Dataset entries
• • •
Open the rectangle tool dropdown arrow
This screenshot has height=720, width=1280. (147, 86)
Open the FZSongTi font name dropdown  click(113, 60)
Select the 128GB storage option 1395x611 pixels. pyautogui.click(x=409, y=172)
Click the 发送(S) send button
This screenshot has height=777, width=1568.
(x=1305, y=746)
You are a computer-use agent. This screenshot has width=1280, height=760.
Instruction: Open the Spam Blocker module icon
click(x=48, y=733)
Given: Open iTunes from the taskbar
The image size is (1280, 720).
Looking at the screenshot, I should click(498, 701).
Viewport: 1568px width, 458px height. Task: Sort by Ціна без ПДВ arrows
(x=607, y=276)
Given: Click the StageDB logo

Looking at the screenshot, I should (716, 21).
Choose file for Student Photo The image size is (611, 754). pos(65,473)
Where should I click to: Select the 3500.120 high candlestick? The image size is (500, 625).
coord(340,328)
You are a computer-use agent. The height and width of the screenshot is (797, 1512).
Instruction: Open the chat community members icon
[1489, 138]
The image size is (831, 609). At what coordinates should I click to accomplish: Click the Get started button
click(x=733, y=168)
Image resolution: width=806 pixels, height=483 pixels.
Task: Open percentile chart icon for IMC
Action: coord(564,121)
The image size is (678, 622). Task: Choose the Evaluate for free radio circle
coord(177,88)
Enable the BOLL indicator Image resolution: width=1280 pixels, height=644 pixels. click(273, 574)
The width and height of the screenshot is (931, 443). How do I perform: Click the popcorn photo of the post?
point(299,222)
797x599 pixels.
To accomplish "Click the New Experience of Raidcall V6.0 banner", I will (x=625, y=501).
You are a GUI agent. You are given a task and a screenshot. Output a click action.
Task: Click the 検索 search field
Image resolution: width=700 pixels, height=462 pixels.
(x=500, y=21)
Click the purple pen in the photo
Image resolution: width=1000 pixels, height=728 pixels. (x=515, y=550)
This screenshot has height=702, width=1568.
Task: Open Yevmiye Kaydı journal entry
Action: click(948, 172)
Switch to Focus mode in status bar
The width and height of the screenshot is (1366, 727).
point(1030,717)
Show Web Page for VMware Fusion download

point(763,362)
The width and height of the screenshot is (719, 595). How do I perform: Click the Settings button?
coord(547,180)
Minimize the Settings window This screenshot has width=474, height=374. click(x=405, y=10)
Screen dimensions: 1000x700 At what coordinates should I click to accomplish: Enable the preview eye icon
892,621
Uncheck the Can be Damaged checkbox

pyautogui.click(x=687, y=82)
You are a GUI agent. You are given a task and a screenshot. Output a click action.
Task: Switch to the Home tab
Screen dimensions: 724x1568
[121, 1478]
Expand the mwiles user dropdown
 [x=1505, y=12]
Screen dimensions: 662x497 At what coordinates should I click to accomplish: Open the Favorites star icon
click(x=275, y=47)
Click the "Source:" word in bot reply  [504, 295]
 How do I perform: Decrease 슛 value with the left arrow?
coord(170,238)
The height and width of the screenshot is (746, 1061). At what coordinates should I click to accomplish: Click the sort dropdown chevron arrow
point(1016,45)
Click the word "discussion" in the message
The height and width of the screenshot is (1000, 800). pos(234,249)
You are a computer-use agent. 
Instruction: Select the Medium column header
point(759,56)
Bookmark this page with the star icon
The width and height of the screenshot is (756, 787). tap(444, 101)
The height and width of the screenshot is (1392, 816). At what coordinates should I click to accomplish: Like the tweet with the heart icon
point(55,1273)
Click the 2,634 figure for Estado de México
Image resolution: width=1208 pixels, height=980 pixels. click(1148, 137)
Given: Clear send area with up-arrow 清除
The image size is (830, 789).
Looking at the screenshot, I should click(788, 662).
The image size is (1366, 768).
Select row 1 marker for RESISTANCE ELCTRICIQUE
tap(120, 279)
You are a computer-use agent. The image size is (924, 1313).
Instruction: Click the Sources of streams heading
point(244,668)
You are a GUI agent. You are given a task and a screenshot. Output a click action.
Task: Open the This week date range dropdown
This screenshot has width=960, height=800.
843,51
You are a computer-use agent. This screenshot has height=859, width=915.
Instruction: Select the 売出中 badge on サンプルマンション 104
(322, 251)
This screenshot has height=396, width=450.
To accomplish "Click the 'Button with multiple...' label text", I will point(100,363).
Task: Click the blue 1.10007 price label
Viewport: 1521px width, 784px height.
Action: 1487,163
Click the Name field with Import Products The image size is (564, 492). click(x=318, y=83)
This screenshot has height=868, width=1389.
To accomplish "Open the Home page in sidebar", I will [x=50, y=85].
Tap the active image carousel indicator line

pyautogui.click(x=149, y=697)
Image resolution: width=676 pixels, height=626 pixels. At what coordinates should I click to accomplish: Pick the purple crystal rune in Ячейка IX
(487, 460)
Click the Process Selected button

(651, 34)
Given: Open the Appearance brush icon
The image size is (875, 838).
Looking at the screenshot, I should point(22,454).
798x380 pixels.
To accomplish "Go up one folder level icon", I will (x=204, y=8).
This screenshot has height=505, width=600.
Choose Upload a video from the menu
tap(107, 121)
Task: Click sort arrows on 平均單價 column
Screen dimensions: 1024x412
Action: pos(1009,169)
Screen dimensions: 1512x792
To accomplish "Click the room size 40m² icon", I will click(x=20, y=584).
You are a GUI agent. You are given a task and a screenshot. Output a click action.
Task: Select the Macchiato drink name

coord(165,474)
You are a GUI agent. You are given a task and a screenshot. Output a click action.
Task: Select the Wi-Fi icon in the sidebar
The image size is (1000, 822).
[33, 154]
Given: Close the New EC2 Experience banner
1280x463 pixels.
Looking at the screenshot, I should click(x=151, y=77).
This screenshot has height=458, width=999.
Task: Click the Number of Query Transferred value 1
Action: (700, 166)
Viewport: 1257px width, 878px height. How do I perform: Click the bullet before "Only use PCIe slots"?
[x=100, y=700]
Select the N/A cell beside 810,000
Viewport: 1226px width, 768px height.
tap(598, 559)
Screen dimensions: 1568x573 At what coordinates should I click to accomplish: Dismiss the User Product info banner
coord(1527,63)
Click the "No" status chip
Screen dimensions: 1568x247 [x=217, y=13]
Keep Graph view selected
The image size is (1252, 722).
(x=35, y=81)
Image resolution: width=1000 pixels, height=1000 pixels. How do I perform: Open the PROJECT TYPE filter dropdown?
• • •
Task objective
Within the entries above, find every line where the string "label" occurs, and copy it.

Task solution
To accomplish "Click the 'Button with multiple...' label text", I will point(100,363).
Task: Click the blue 1.10007 price label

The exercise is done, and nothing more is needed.